> _TEXT PASSAGE_
** Start **
Druckenmiller’s scathing commentary continued in a CNBC interview later in the week: “I can’t find any period in history where monetary and fiscal policy were this out of step with the economic circumstances. Not one.” He went on to add that this extreme Fed mishandling is occurring in the context of “a raging mania in all markets.” For those worried about misguided faith in the Fed and the potential for severe unintended consequences from any Fed policy mistakes, the implications of Druckenmiller’s critique are chilling. Mr. Druckenmiller is not alone. His concerns are shared by many.
On Friday, a voice of concern was heard from inside the Federal Reserve itself. Dallas Federal Reserve President Robert Kaplan, an outspoken rogue member of the Fed family whose views are frequently not aligned with Fed consensus, is not totally sold on Fed policy wisdom. According to Reuters, speaking on inflation data, Kaplan said, “What you don’t know is…whether that starts to get embedded in inflation expectations, and you worry that inflation expectations start to get to be more elevated, and then you are getting them elevated to a level that is not consistent with anchoring them at 2%.”
Kaplan’s concerns over the inflation expectations side of the story seemed to be justified by Friday’s University of Michigan survey. As always with inflation, it is expectations for future inflation that could be the biggest wild card. A rise in expectations may pose the biggest risk of escalating the problem and entrenching inflation in the economy on a longer-term basis. In the survey, consumers’ estimates of inflation shot up to 4.6% for this year and 3.1% for the next five years. That’s the survey’s highest reading for both measures in more than a decade.
Karim Basta, chief economist for III Capital Management, said in a note to investors on Friday, “It remains surprising how many Fed officials describe expectations as ‘well anchored’ despite those expectations measures being very much on the move. Perhaps if they miraculously stopped here they could be seen as well anchored, but that doesn’t appear to be the case….” If the divide between the data and the Fed continues to widen, expect the number of concerned citizens to grow and become increasingly vocal and alarmed.
** End **
> _DATA LINES_
** Start **
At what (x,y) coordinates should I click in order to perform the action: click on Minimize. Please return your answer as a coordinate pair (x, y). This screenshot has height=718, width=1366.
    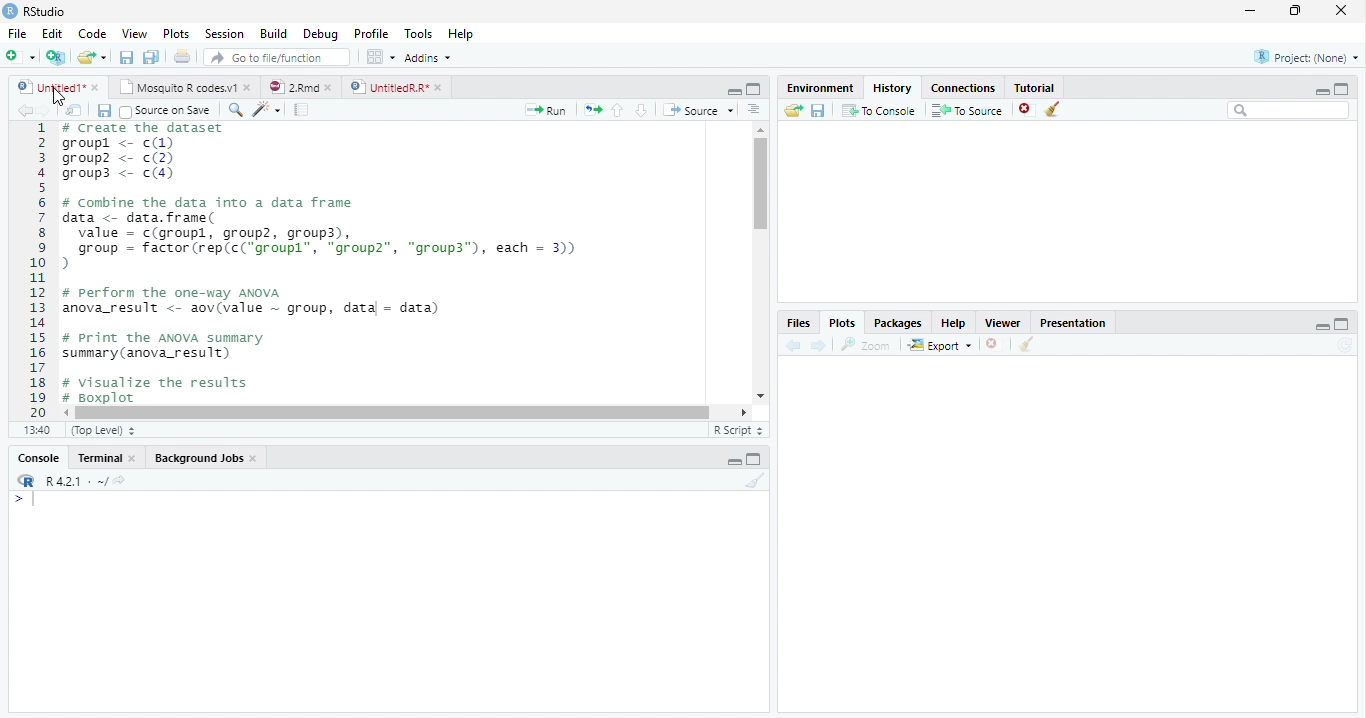
    Looking at the image, I should click on (1322, 328).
** End **
> _TASKS_
**A)** Could you transcribe the stretch of the Fed policy commentary from "Karim Basta, chief" through "vocal and alarmed."?
**B)** Can you go on with the Fed policy commentary, picking up after its last sentence?

> _PER-TASK ANSWERS_
**A)**
Karim Basta, chief economist for III Capital Management, said in a note to investors on Friday, “It remains surprising how many Fed officials describe expectations as ‘well anchored’ despite those expectations measures being very much on the move. Perhaps if they miraculously stopped here they could be seen as well anchored, but that doesn’t appear to be the case….” If the divide between the data and the Fed continues to widen, expect the number of concerned citizens to grow and become increasingly vocal and alarmed.

**B)**
This tension between a dug-in Fed insisting on ultra-dovish policy and facts on the ground arguing for a tightening cycle is clearly starting to build. What’s at stake here is the risk of painful inflation, asset bubbles, the national debt, and a future of crushing interest expense burdens, bond market stability, and the US dollar’s purchasing power and it’s longer-term reserve currency status. Perhaps a less appreciated risk, with all sorts of significant implications including market prices, is Fed credibility. Confidence in the Fed at this point in the cycle may be the glue holding the equity bull market thesis together. As long as the Fed is accepted as Oz the great and powerful, the market has been comfortable putting aside the cautionary PE multiple for a more pleasing preference for the bullish Fed-backed QE multiple. If undeniable inflationary developments on the ground continue to assert themselves and firmly take root, the Fed’s apparent omnipotence and credibility may be another bubble that bursts.
If the great and powerful Fed is revealed to be little more than a collection of mere mortals hiding behind the curtain, it will instigate a crisis of confidence and necessitate, on the part of the investment community, a significant realignment back toward deep fundamental analysis and risk assessment. If the PE multiple and fundamentals reassert themselves, that may well be last call at the punchbowl. At MWM, we’re looking downfield at these risks and doing the work necessary to identify well-positioned hard assets offering deep fundamental value.
As for weekly performance: It was a volatile week for prices. The S&P 500 was down 1.39%. The yellow metal was up 0.37%, silver lost 0.44%, platinum declined 2.53%, and palladium was down 1.00%. The HUI gold miners index had a nice week, up 1.60%. IFRA, the I Shares US Infrastructure ETF, was down 1.14%. Energy commodities were higher on the week. Oil rallied 0.72%, while natural gas prices were up 0.10%. The CRB Commodity Index was lower, slipping 1.77%. Copper was down 2.11%. The Dow Jones US Real Estate Index ended the week down 1.23%, while the Dow Jones Utilities index was down 0.24%. The dollar was modestly higher on the week, up 0.11%. The yield on the 10-year Treasury was up 3 bps.
Have a great weekend!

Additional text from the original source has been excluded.